Женщины, собравшись вокруг, продолжали плавно двигаться. Они приближались медленно, но ни одна из них не решалась первой подойти слишком близко. Он знал этот ритуал – в нём была утончённость, выдержка, красота игры, где не хватало лишь одного элемента. Той, что заставит его забыть обо всех остальных.

И вот, наконец, вошла ОНА.

Её шаг был неспешным, лёгким, но при этом в нём читалась уверенность. Она двигалась так, словно время текло иначе, когда она входила в комнату, словно само пространство становилось податливее, мягче. В её лице угадывалась утончённость: в ней сочеталась природная грация с хищной сдержанностью, скрытой за кажущейся невозмутимостью.

Чёрные волосы спадали на плечи, касаясь ключиц, а в глубине глаз скрывалась бездна, которую невозможно было разгадать с первого взгляда. Она не заигрывала, не пыталась очаровать, не играла в примитивное кокетство. Её безразличие было неуловимо искусным, как у женщины, знающей, что перед ней склонят голову независимо от того, что она скажет.

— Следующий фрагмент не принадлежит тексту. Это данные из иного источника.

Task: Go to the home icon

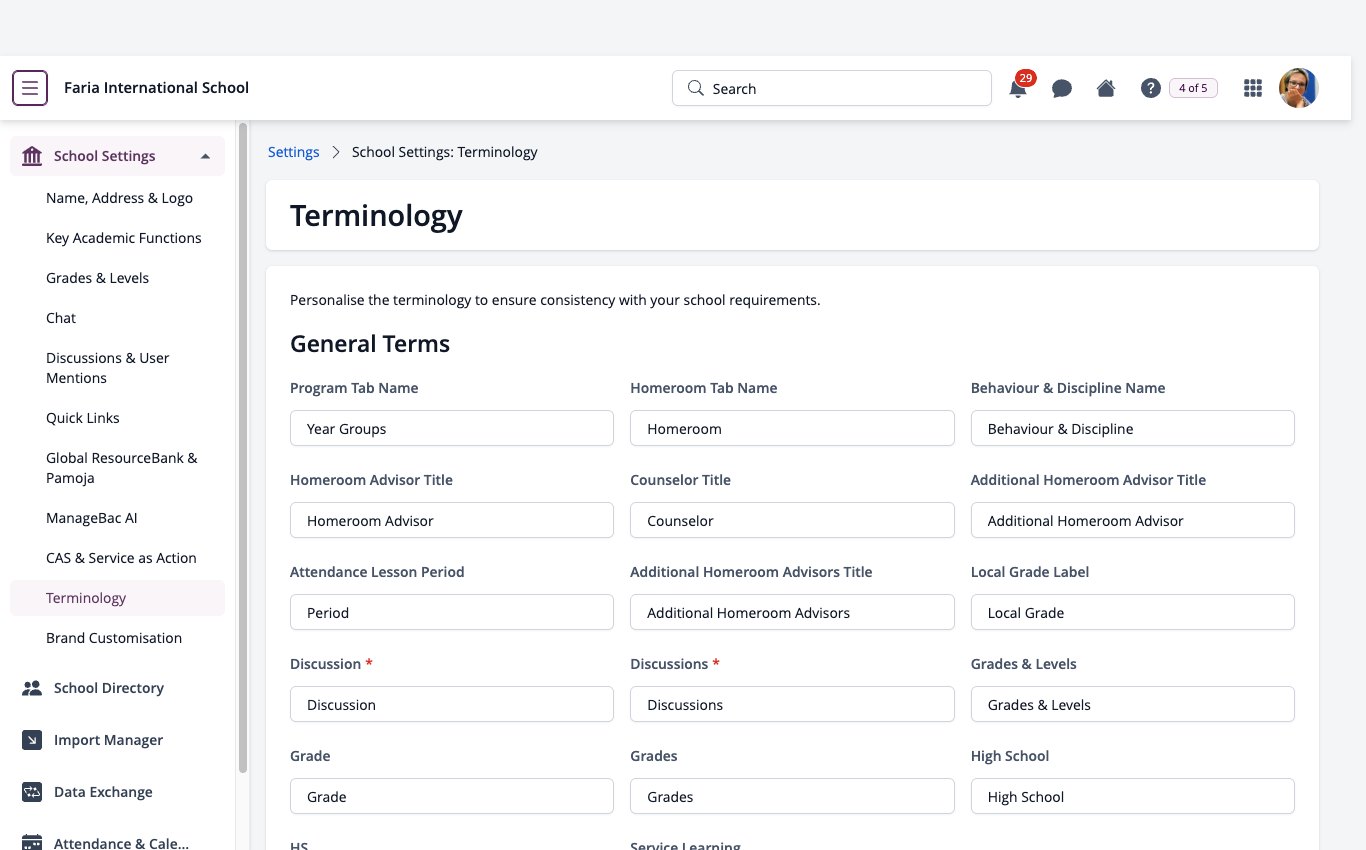Action: tap(1106, 88)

Платье, которое она носила, выглядело сшитым не из ткани, а из теней, ложившихся по телу так, будто подстраивались под все его изгибы. Узкие лямки лениво покоились на плечах, собираясь в любой момент сползти. Глубокий вырез на спине подчёркивал изгиб позвоночника, мягкий разрез вдоль ноги открывал ровную, гладкую кожу, вызывая в сознании мысли о прикосновении, скользящем по этой поверхности.

Пятаков не сделал лишнего движения, но его взгляд задержался на ней дольше, чем на остальных. Это было приглашение, знак, который не требовал слов. Девушка остановилась, выдерживая паузу, позволяя ему разглядеть её, позволяя понять, что именно он сделал этот выбор, а не она. Её губы тронула лёгкая полуулыбка, похожая на тень удовольствия, мелькнувшую и вмиг исчезнувшую.

Она приблизилась, скользя сквозь воздух, не касаясь никого из присутствующих. Присела рядом, едва заметно наклонившись к нему. Кончики её пальцев невесомо скользнули по дорогой ткани пиджака, оставляя после себя неощутимое, но неизгладимое прикосновение. Она не заговорила, но её дыхание коснулось его шеи, оставляя в воздухе тёплый след, в котором чувствовался аромат чего—то сладкого, ускользающего, как наполовину забытый сон.

– Хороший выбор, – раздался за спиной хозяйки довольный голос.

Но Пятаков не ответил – он лишь слегка улыбнулся.

Дверь за ними закрылась почти бесшумно, оставляя позади тёмный коридор и ту жизнь, в которой всё подчинено строгим правилам, выверенным жестам и сдержанным эмоциям. Но здесь, в этом помещении, оформленном с тонким расчётом на создание уюта, пропитанном чем—то более глубоким, затаённым, действовали иные законы. Полумрак ласкал кожу, подчёркивая изгибы тел приглушённым светом настенных ламп.

Воздух был насыщен ароматами древесного ладана, старого алкоголя, лёгкими, едва уловимыми нотками мускуса. Здесь не было суеты, не было места для случайных движений – всё происходящее напоминало тщательно выверенный танец, где каждый шаг имеет скрытый смысл.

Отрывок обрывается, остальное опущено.